I soon noticed that little mistakes were sneaking into my manual transcriptions. So I expanded my XML digestion tools with error checks in order to first find spelling and punctuation problems and typographical nits, and then to either fix them automatically or at least flag them for me to inspect.
Ebooks weren’t enough, though. Word and its clones don’t produce well-designed print books, and often I looked at the original documents wishing that they would look less ill-designed, less unshapely and crooked, less amateurish. When I then stumbled upon Prince XML, a tool that allows me to apply CSS styles to my XML files, I excitedly began to design and create print-ready PDF files that looked beautiful and professional.
Because both ebook and print book came from the same source, I could now edit the original manuscript at will and then generate the final books automatically.
I now realized the sense and importance of strictly separating a manuscript’s content and semantic structure from its visual design and presentation.
However, with all the automatic generation of ebooks and print books from XML, I still found myself spending long hours insipidly transcribing more or less ill-designed book manuscripts to XML, stripping them of their visual mess, and cleaning them up manually.
Once again, I rolled up my software engineering sleeves and set out to make my life easier. This time around though, the task was much more challenging: I could automatically extract content and visual styling from a book’s manuscript, but could I automatically semantically structure that content based on that visual styling? Could I write a blob of code that took text and its visual styling information, and automatically derived the text’s intended semantic structure from that styling?
As it turns out, this is a nontrivial problem that has kept me busy for the better part of two years now.
Think about it: an author writes and structures a book using chapters and sections, emphasizes text portions with formatting, references blurbs within the book or externally, elaborates on the text using footnotes and endnotes, and so forth. All these different text elements are styled visually to set them apart from one another, and to guide the reader through the book without becoming distracted.
I wanted to automate the reversal of this creative design process: derive the author’s intended semantic structure of the book from how she visually styled the text elements!
And so I have been busy designing and implementing an intelligent structure and content classifier using AI/ML techniques (hooray to this week’s buzzwords), and combining them with other heuristics that flow into the classification. As it turns out, this is not only an engineering challenge, but also an interesting academic research topic.
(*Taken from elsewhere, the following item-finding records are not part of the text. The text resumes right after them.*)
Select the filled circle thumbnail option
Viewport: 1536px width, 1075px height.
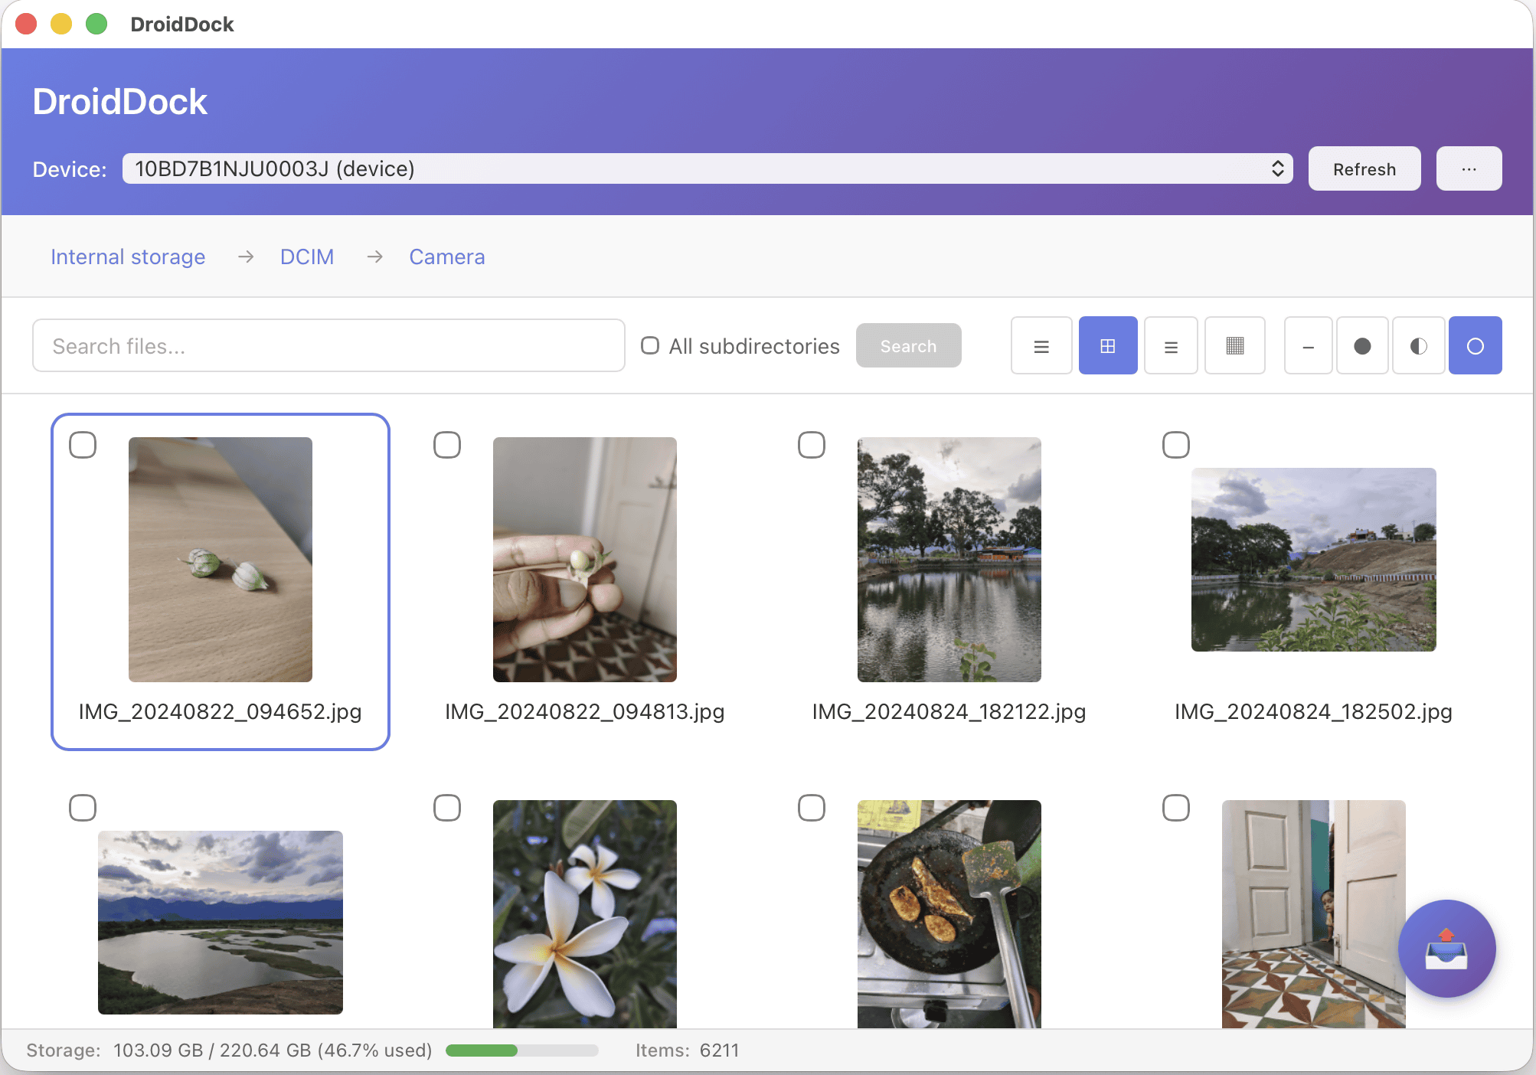click(x=1361, y=346)
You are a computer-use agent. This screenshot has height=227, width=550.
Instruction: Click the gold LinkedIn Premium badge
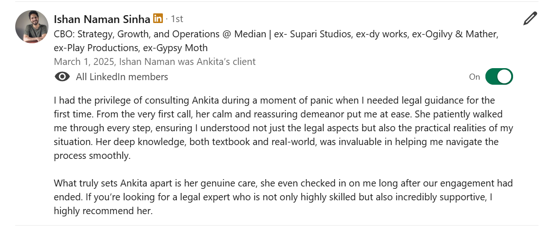click(x=158, y=18)
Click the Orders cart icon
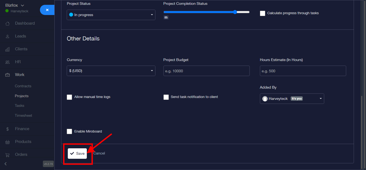 8,155
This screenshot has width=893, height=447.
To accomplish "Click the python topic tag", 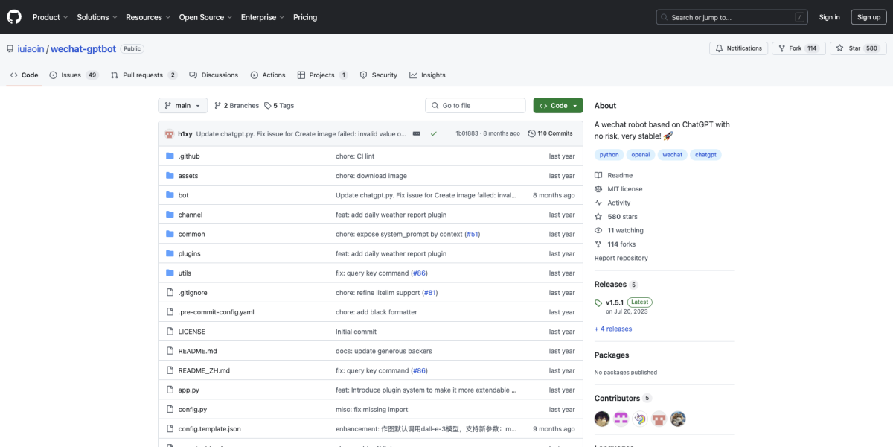I will point(609,155).
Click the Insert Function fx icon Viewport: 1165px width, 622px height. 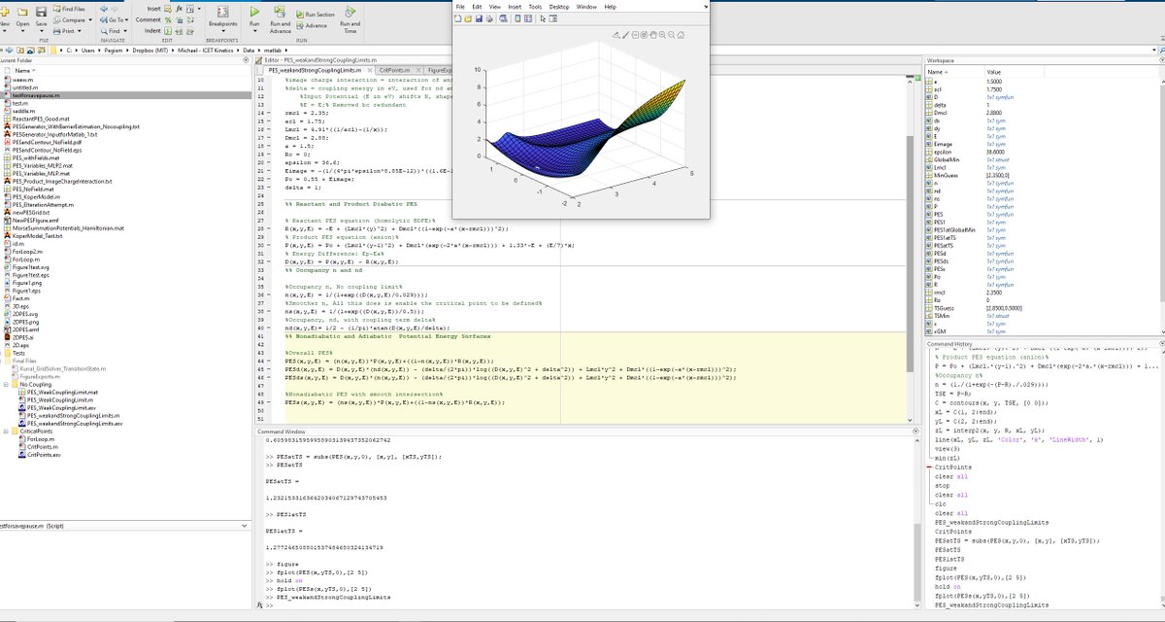pos(178,10)
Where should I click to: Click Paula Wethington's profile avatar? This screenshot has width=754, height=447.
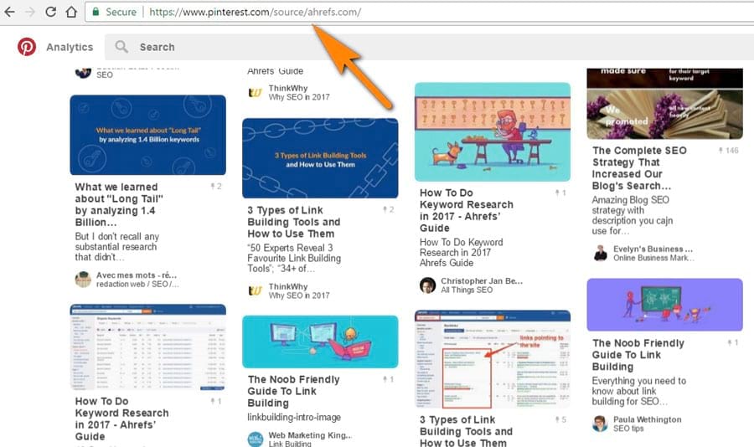600,424
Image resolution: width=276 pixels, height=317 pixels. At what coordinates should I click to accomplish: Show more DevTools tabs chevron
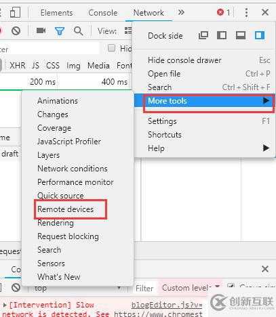(181, 12)

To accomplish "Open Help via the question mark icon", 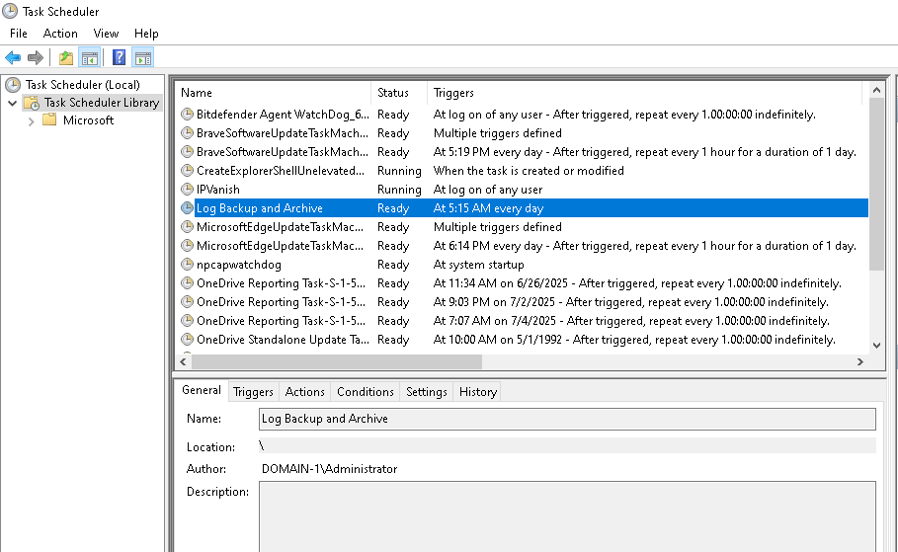I will [x=120, y=57].
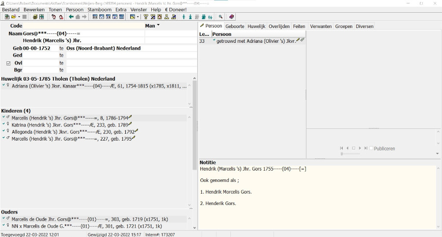The width and height of the screenshot is (442, 237).
Task: Open the Stamboom menu
Action: click(x=99, y=9)
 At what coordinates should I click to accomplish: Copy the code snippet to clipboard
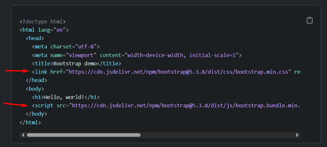point(309,20)
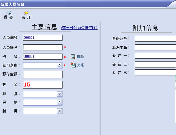Click the 自动 magnifier icon beside card number
Viewport: 176px width, 135px height.
click(x=73, y=57)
Since I wrote my first simple script many years ago, my tools have grown and gotten much better. I’ve gotten where I wanted to be all along: today I can click a button and slurp my hot chocolate while I watch my laptop do the tedious work. Still, because no algorithmic solution will ever be perfect, I need to confirm or adjust the structure classification or proposed punctuation changes of a book, at least occasionally. But that’s just another mouse click, and I don’t have to put down my cup.
Finally, when I’m done with my hot chocolate, I can indulge in designing my book, contented with the assurance that the rest of my workflow — content extraction, semantic structuring, text cleanup and fixes — has all been taken care of while I enjoyed sipping from my cup. And that’s what I really wanted all along.